-- WHAT YOU WILL DO --
The expected result is the segment of the entries that begins with the line containing "Perguntas Frequentes (709, 1937)" and ends with the last line, copied verbatim.

-- RECORDS TO PROCESS --

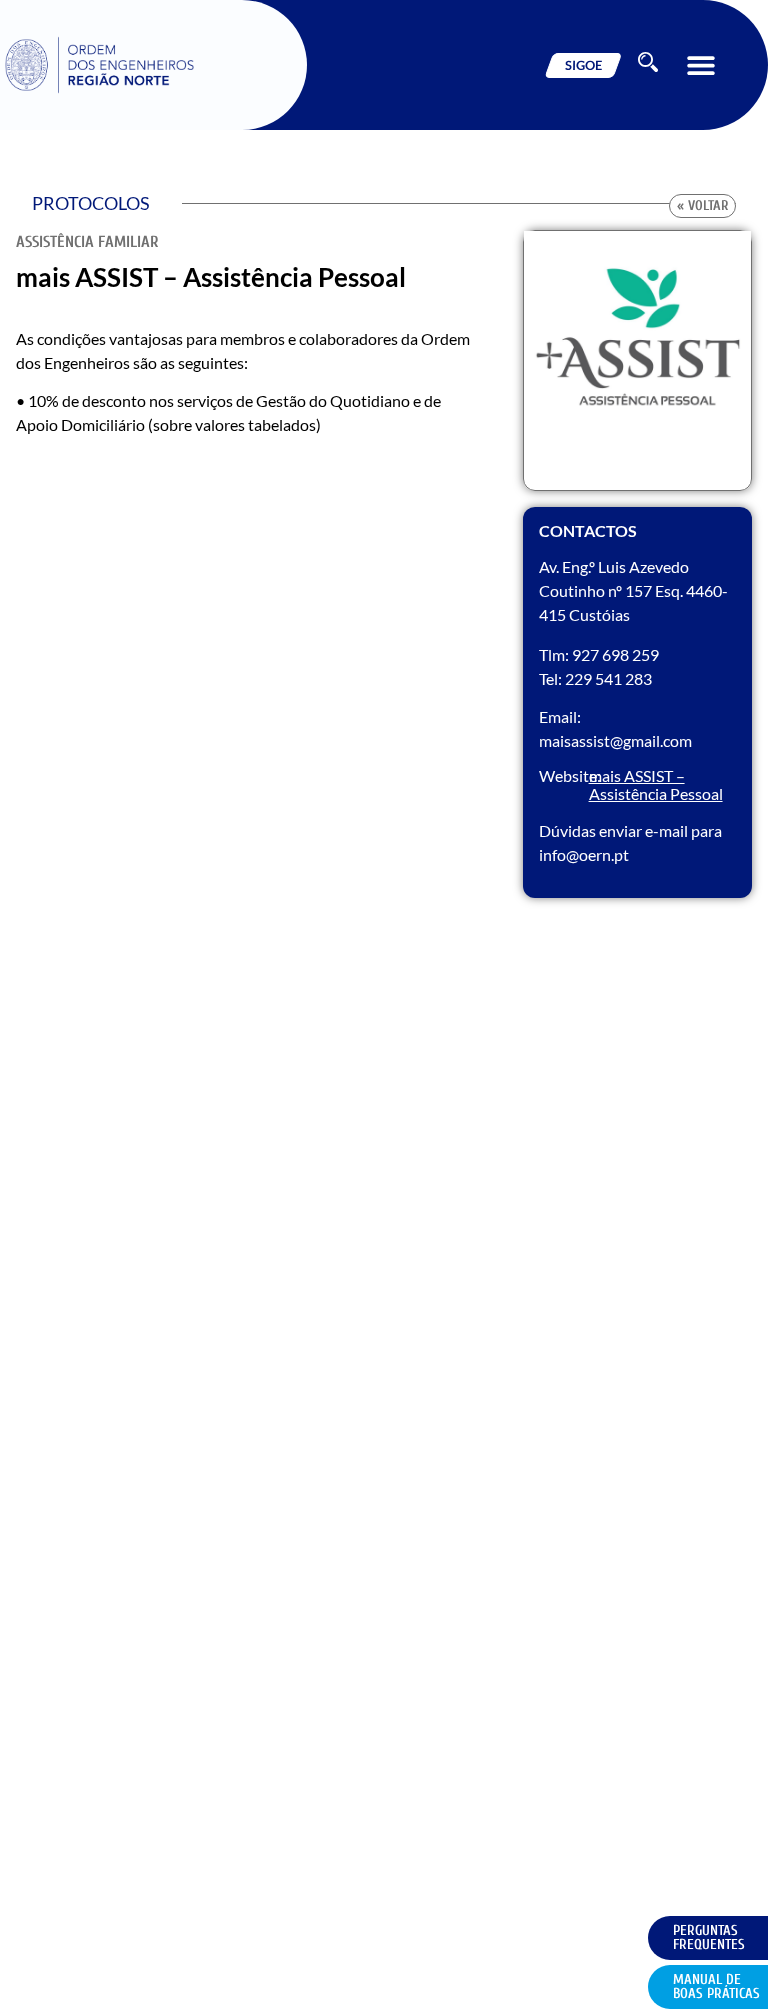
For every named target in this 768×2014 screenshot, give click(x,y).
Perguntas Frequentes (709, 1937)
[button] (700, 65)
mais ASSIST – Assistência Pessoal (656, 784)
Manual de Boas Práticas (716, 1986)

-- RESPONSE TO THE TASK --
Perguntas Frequentes (709, 1937)
[button] (700, 65)
mais ASSIST – Assistência Pessoal (656, 784)
Manual de Boas Práticas (716, 1986)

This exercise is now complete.